Green and his colleagues reported the advance in the November 1, 2008, issue of the journal Genes & Development.
The group has tested the approach in cell lines developed from mice with metastatic melanoma and identified 22 genes which, when “knocked down” with RNA interference, allowed tumours to metastasize but had no effect on the growth of the original tumours.
One of those 22 genes prevented the spread of melanoma cells, which are highly prone to metastasis. The scientists put that gene through rigourous tests in the lab and validated it as a true suppressor of melanoma metastasis. Further work is needed to validate the remaining 21 candidates, but Green thinks they are highly likely to be suppressors of metastasis for a variety of cancers.

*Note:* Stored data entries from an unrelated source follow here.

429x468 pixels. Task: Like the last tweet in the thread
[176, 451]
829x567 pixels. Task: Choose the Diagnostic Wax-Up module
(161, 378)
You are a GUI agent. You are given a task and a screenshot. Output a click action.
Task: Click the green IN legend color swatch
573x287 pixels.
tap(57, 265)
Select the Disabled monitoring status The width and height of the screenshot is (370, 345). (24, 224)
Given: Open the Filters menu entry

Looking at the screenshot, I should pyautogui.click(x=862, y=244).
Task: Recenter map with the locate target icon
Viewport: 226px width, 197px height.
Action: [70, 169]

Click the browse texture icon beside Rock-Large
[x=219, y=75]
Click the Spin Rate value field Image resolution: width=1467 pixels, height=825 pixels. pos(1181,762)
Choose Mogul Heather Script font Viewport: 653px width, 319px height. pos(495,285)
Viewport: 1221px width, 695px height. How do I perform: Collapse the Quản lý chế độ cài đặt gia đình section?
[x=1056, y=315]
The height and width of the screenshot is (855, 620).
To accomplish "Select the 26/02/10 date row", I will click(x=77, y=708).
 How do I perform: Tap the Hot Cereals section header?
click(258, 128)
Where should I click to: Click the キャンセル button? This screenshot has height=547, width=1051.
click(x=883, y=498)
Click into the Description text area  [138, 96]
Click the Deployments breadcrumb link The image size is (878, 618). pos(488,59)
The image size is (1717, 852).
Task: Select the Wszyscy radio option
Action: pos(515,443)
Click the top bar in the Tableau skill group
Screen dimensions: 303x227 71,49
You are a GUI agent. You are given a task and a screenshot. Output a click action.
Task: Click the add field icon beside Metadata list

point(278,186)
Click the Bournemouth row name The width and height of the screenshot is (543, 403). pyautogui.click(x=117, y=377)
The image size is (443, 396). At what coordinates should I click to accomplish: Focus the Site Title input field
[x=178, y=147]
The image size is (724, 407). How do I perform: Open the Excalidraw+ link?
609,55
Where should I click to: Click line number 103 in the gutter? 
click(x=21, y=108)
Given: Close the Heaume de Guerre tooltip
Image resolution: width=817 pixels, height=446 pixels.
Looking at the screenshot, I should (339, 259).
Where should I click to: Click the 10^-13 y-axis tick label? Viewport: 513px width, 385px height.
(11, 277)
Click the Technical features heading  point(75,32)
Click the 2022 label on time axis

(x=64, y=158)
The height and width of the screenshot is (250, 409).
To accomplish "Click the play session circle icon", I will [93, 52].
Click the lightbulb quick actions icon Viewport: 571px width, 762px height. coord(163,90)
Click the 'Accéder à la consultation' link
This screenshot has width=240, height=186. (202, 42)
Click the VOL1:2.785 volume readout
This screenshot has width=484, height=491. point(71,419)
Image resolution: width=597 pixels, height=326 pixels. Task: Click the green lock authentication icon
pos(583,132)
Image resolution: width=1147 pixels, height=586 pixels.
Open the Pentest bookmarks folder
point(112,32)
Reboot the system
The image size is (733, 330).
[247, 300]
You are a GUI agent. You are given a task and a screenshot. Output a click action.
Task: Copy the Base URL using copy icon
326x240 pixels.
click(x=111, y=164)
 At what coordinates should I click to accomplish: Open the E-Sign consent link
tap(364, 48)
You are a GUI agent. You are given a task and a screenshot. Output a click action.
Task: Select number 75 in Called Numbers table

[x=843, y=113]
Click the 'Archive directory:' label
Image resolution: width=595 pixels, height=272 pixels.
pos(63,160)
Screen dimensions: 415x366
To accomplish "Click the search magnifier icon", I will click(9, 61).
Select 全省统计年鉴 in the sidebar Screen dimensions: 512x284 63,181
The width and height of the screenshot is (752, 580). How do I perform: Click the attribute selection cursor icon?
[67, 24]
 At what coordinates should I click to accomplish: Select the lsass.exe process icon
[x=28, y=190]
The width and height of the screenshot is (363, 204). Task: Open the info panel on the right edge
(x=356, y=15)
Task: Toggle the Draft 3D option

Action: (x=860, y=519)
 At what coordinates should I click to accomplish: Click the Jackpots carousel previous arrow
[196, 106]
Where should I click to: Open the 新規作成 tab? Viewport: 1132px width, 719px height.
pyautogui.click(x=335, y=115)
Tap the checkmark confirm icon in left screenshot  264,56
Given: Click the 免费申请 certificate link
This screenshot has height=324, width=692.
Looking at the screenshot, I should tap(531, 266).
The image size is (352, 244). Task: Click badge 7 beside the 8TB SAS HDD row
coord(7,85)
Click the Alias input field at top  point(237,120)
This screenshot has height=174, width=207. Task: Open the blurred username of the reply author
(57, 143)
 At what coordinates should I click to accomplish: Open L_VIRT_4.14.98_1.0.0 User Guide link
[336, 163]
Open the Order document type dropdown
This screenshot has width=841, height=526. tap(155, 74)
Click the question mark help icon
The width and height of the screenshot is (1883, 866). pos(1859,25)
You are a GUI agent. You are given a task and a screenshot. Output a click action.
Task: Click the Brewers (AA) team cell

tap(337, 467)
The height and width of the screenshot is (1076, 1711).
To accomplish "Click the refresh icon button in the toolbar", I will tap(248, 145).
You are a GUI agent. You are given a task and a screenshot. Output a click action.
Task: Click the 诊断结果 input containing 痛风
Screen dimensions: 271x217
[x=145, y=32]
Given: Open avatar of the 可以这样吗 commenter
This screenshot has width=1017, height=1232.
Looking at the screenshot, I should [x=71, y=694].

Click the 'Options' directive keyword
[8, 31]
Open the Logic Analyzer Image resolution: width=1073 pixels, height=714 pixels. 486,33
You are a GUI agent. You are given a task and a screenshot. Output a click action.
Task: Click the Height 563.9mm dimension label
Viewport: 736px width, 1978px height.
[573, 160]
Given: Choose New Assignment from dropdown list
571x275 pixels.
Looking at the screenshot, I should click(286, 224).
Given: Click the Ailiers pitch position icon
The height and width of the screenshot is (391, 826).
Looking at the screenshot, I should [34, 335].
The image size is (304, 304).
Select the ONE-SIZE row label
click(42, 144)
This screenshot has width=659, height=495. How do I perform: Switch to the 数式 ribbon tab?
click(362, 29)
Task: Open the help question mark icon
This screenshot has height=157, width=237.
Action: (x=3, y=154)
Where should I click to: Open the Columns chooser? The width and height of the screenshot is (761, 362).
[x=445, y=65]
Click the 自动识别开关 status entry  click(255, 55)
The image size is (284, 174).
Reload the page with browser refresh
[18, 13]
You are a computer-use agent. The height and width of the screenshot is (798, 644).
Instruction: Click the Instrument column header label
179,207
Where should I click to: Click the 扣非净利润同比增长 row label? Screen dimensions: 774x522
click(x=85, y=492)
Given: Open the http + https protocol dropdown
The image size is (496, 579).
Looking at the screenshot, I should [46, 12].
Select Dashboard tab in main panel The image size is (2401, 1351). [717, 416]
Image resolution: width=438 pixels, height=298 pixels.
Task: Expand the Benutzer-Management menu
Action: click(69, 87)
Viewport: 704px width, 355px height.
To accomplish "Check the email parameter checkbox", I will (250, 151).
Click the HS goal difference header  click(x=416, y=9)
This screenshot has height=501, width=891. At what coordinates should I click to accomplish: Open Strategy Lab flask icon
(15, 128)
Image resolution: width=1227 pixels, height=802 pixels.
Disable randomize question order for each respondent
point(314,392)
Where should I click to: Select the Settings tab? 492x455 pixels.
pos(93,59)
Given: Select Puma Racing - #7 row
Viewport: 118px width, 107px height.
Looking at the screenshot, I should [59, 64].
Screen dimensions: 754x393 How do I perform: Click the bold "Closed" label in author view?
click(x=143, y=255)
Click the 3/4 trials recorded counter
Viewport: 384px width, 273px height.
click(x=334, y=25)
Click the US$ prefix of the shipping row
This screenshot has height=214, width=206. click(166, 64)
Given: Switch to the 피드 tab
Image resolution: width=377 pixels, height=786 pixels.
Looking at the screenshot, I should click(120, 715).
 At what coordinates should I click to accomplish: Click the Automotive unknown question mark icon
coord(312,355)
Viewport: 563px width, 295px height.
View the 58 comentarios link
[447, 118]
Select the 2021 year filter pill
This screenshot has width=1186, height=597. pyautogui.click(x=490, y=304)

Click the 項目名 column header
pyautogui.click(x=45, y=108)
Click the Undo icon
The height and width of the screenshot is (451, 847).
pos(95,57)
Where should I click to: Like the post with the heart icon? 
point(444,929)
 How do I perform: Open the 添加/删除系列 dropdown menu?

“Metastasis is an important part of cancer biology, but it is a complex process and a tough problem to study,” says Green, whose lab is at the University of Massachusetts Medical School in Worcester. “The most exciting part of the paper is not necessarily that we have found this one metastasis suppressor but that we've developed a general approach that can be used to find others - and we can do it with any type of cancer cell.”
Like tumour-suppressor genes, those that squelch metastasis are most evident when they are damaged or altered in ways that disrupt their protective function. The first metastasis-suppressors were unearthed in the late 1980s. Reduced activity of some of those genes has been found in cancers through microarray studies that measure gene activity in cells. It is still far from clear, however, how the loss of such a gene, or genes, enables a cancer cell to do the things it must when it metastasizes: that is, operate apart from the original tumour; invade normal tissues; survive a long-distance journey through the blood stream; and establish a thriving colony in some target organ.
In devising a functional screen for metastasis-suppressing genes, Green and his colleagues, including first author Stephane Gobeil, exploited two recent technological advances—RNA interference and three-dimensional cell-culture systems.
Traditional cells cultured in sheets on flat plastic dishes fall short of replicating the natural surroundings of cells in the body, with their neighbouring cells, fibrous layers, membranes, and adhesion proteins. Newly developed three-dimensional systems are a boon for studying metastasis, says Green. “They are a system that allows you to mimic early events in the metastasis cascade,” he says.
In Green's laboratory, researchers inserted balls of about 1 million cells into collagen, forming a plug that is then coated with an artificial matrix that mimics a cellular basement membrane. Next, the coated plug is embedded in a fibrin matrix within a standard Petri dish. In metastasis assays, cancer cells can be observed as they break off and migrate away from the original cell mass in all directions.
For the experiments, Green chose two mouse melanoma cell lines: One, B16-F0, is only weakly metastatic, while B16-F10 has a high potential for metastasis. The investigators used RNA interference tools—so-called small hairpin RNAs (shRNAs)—to lower the expression of genes in the nucleus of each type of cancer cell. The screen was designed to select for melanoma cells carrying shRNAs that silenced metastasis-suppressing genes, allowing the cells to form satellite colonies. The DNA of those cells was extracted and sequencing identified the shRNAs responsible —and, in turn, the genes themselves.
The screen yielded 78 genes that promoted colony formation from the weakly metastatic B16-F0 line, suggesting their knockdown removed a suppressive function. Next, the scientists administered those 78 shRNAs to the melanoma cells and injected them into the tail veins of mice. Fourteen days later, they examined the rodents' lungs for metastases, and found significant numbers of metastases in mice receiving 22 of the 78 gene-silencing RNAs. Among the 22 were several genes known to play a role in signal transduction, cell cycle regulation, or metabolism/energy pathways.
One gene of interest, Gas1 (growth arrest-specific 1), is known to govern cell growth. It was markedly down-regulated in the metastatic melanoma cell, said Green. To test this candidate metastasis-suppressor, the researchers injected melanoma cells in which Gas1 expression had been reduced into the footpads of mice—a more rigourous metastasis assay than the previous tail-vein injection. Those cells generated significantly more metastases in the lungs than cells with normal Gas1 activity.
The experiments by Green and his colleagues suggest that the Gas1 gene normally squelches metastasis by killing migrating cancer cells after they have reached their destination. It does so by turning on the programmed cell death, or apoptosis, machinery in melanoma cells, causing them to self destruct. When Gas1 is damaged, the tumour cells can escape their death sentence and live to form metastatic colonies of cells.
The scientists are eager to expand their Gas1 studies to other cancers; it has been previously found to be down-regulated in breast and prostate cancer metastases as well. In addition, Green says, they have plenty of work to do in putting the remaining 21 candidate genes through their paces to see if they are true metastasis-suppressors.